A groundbreaking ceremony for the €40m ($45m) facility, plans of which were first announced last December, took place last week at Takeda’s Castle Grange biopharma site in Dublin, Ireland.
The plant will be a standalone high containment production facility dedicated to manufacturing Takeda’s multiple myeloma drug Ninlaro. It will house the drug substance, drug product, primary and secondary packaging and QC processes, and shipments of secondary packaged product are expected to begin in the second half of fiscal year 2018.

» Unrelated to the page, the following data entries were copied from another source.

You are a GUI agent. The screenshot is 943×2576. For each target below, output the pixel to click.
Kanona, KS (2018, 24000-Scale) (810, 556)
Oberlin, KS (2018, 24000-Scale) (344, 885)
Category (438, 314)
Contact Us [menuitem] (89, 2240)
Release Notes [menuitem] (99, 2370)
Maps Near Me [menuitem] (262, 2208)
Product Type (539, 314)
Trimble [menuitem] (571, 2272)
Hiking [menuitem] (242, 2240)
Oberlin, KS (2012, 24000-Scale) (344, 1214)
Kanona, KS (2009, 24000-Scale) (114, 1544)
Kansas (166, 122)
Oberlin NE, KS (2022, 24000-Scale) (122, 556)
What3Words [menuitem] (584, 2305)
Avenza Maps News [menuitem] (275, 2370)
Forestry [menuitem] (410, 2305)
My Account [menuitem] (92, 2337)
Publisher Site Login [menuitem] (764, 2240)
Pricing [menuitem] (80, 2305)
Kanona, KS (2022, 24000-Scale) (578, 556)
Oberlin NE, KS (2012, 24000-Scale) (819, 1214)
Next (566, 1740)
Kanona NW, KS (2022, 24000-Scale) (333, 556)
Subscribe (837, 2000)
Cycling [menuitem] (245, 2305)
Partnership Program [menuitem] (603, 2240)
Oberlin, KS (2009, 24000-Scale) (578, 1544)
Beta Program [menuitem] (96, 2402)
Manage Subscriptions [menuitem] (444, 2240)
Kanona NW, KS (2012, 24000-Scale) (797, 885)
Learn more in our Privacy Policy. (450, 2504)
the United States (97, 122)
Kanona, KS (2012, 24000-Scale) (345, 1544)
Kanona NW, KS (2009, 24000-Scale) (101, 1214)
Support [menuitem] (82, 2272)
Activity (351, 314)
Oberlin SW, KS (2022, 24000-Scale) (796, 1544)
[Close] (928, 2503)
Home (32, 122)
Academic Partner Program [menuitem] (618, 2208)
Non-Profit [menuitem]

Thomas Wozniewski, head of Takeda’s Global Manufacturing & Supply said the plant is a strategic investment for the Osaka, Japan-headquartered firm.
“It will give us the crucial in-house manufacturing capacity to meet the increasing demand for our innovative product Ninlaro.”
The proteasome inhibitor works by blocking enzymes from multiple myeloma cells, hindering their ability to grow and survive, and was approved by the US Food and Drug Administration (FDA) in November 2015 for patients with multiple myeloma who have received at least one prior therapy.
It is delivered in a once-weekly pill that can be taken at home, something Takeda director Kate Burd told us late last year was deemed challenging to develop.
“The team faced a lot of scepticism as to whether a ‘peptide’ drug could be delivered orally. Nonetheless, our formulations and chemistry teams were able to overcome the challenges and prove it was possible.”
The peptide is currently being made in Germany and packaged in Wales.